O início da temporada – a Netflix disponibilizou antecipadamente os cinco primeiros episódios à imprensa – demora um tanto a engatar, principalmente porque precisa lidar com a ausência de Frank Underwood (Spacey). O roteiro parte da trama que finaliza a quinta fase, que mostra o político renunciando e Claire, sua vice, assumindo a Presidência. O que se desenhava ali para o ano seguinte era um possível embate entre Frank e Claire, o que não aconteceu por causa do escândalo da vida real. Com a demissão de Spacey, a solução encontrada pela equipe da série para explicar o sumiço repentino do personagem, como mostrado no trailer, foi a morte. A presença de Frank, porém, ainda é forte: o tempo todo fala-se dele, principalmente porque antes de morrer ele fez acordos e promessas que agora serão cobradas de Claire, e de como ele poderia ter morrido – é um mistério, e sua mulher jura acreditar que ele foi assassinado. Ele não está, mas está ali.

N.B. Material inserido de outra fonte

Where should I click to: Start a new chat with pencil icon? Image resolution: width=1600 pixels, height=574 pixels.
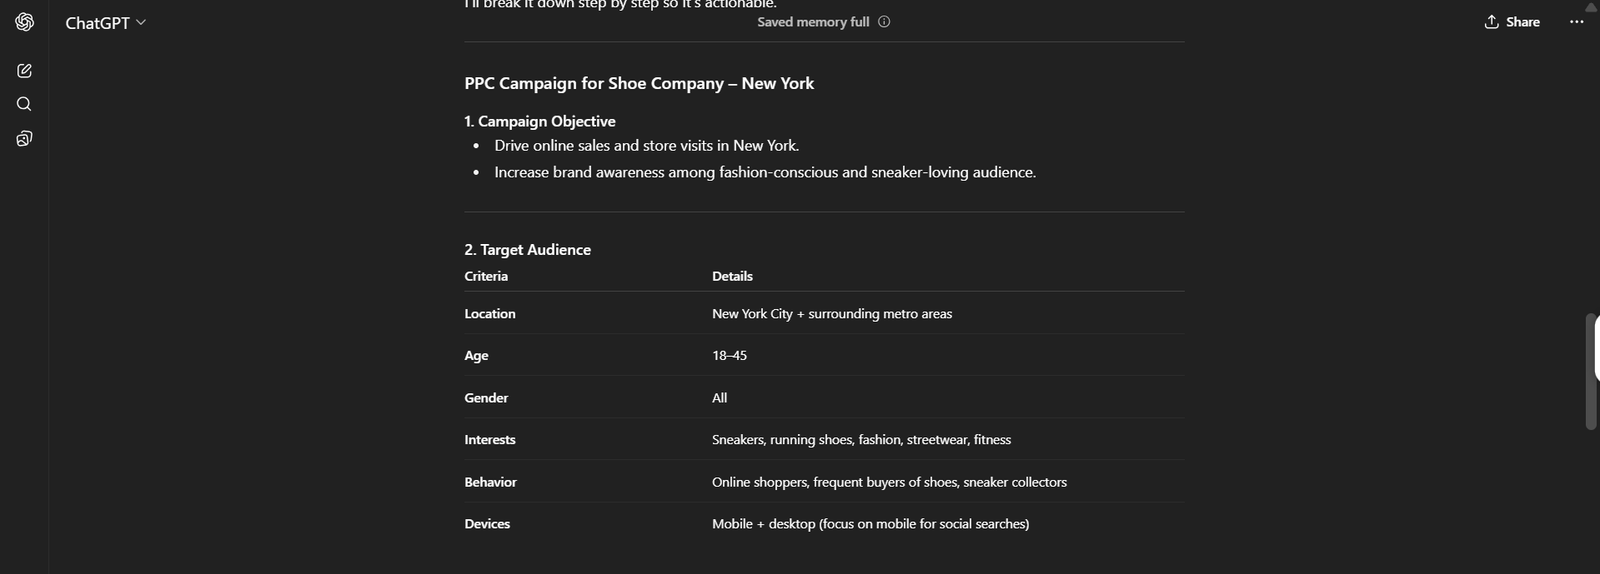25,71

Para ocupar o lugar deixado por Frank como força opositora a Claire, surge uma poderosa família americana cujos negócios se estendem pelos mais diversos setores e que passa a cobrar que a presidente honre os compromissos firmados com eles pelo seu marido. Os irmãos Bill (Greg Kinear) e Annette Shephard (Diane Lane), além do filho dela, Duncan (Cody Fern), trazem um ar de renovação ao seriado – e os momentos em que as duas mulheres aparecem juntas, meio amigas, meio rivais, são alguns dos melhores. Já a insistência em tramas com velhos conhecidos, como Doug Stamper (Michael Kelly) e Seth Grayson (Derek Cecil), desvaloriza a série: são personagens que não têm muita função depois da morte de Frank.

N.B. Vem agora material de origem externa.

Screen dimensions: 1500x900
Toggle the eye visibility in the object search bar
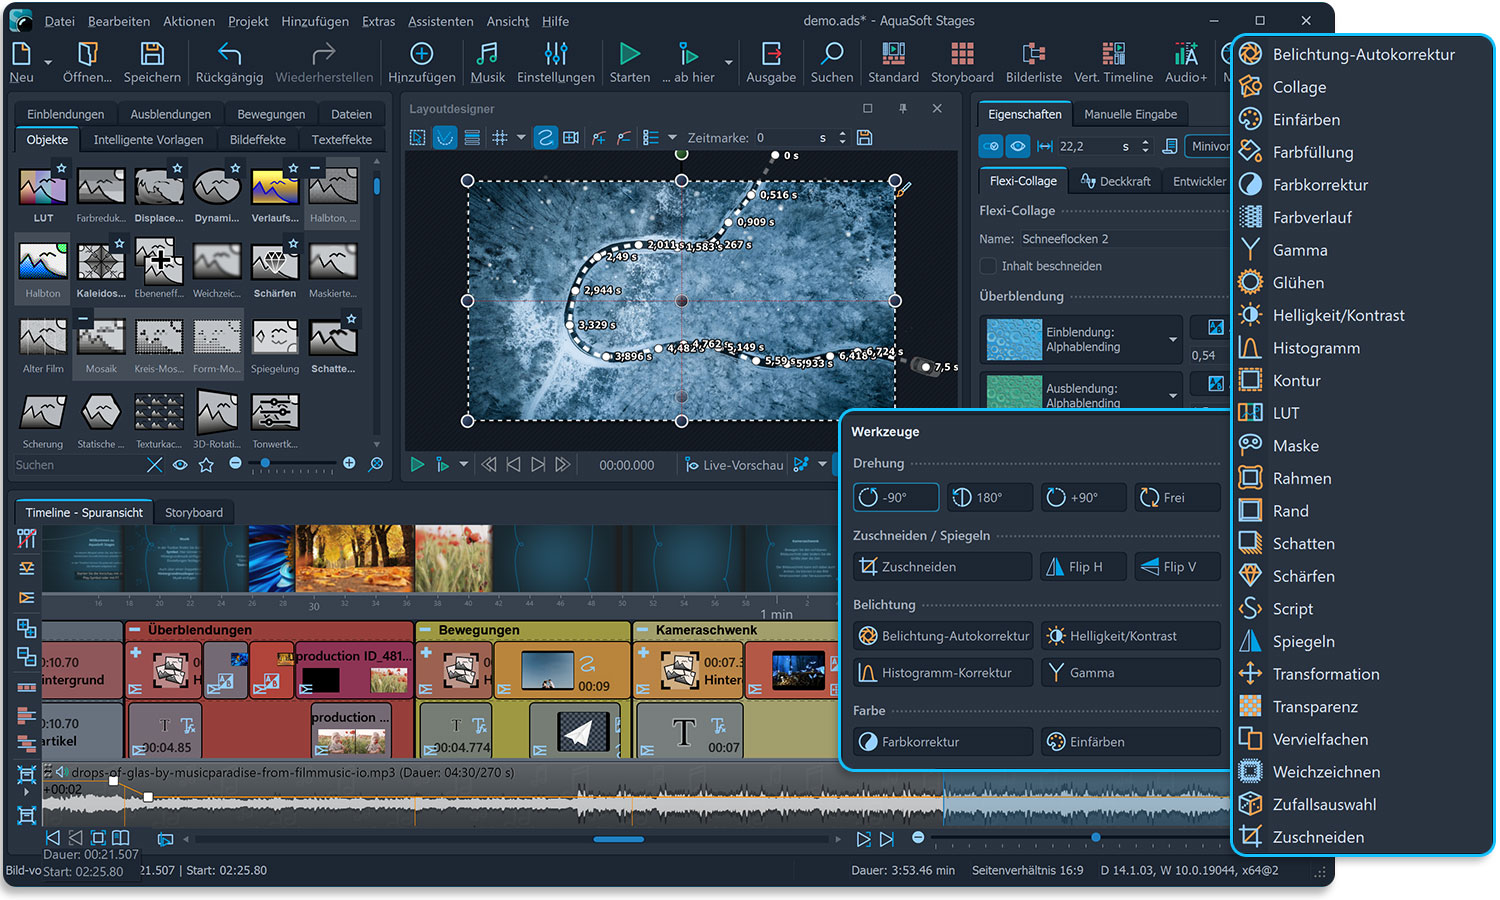pos(180,465)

Em especial nos três primeiros episódios da nova leva, Claire tenta se livrar do fantasma de Frank – enquanto House of Cards se esforça para exorcizar o espírito modorrento que a tomou na quinta temporada. Quando consegue, volta a oferecer um vislumbre do que eram os bons tempos da trama, quando o casal Underwood era puro entretenimento ao fazer as coisas mais absurdas para se manter no poder. Robin Wright, que sempre entregou uma performance exemplar, supera as expectativas, apresentado uma Claire cada vez mais assustadora – e divertida de se ver.
House of Cards marcou a história da televisão, abrindo o caminho para produções de qualidade no streaming e consolidando a ideia de maratona. Por um tempo, foi uma das produções mais relevantes da TV, até que se atrapalhou em seu próprio enredo e, quando enfrentou a crise Kevin Spacey, perigou ser cancelada de vez, sem a oportunidade de encerrar a história como planejado. Agora que ganhou essa sexta temporada, dá indícios de que se esforçou para oferecer um final digno para os fãs.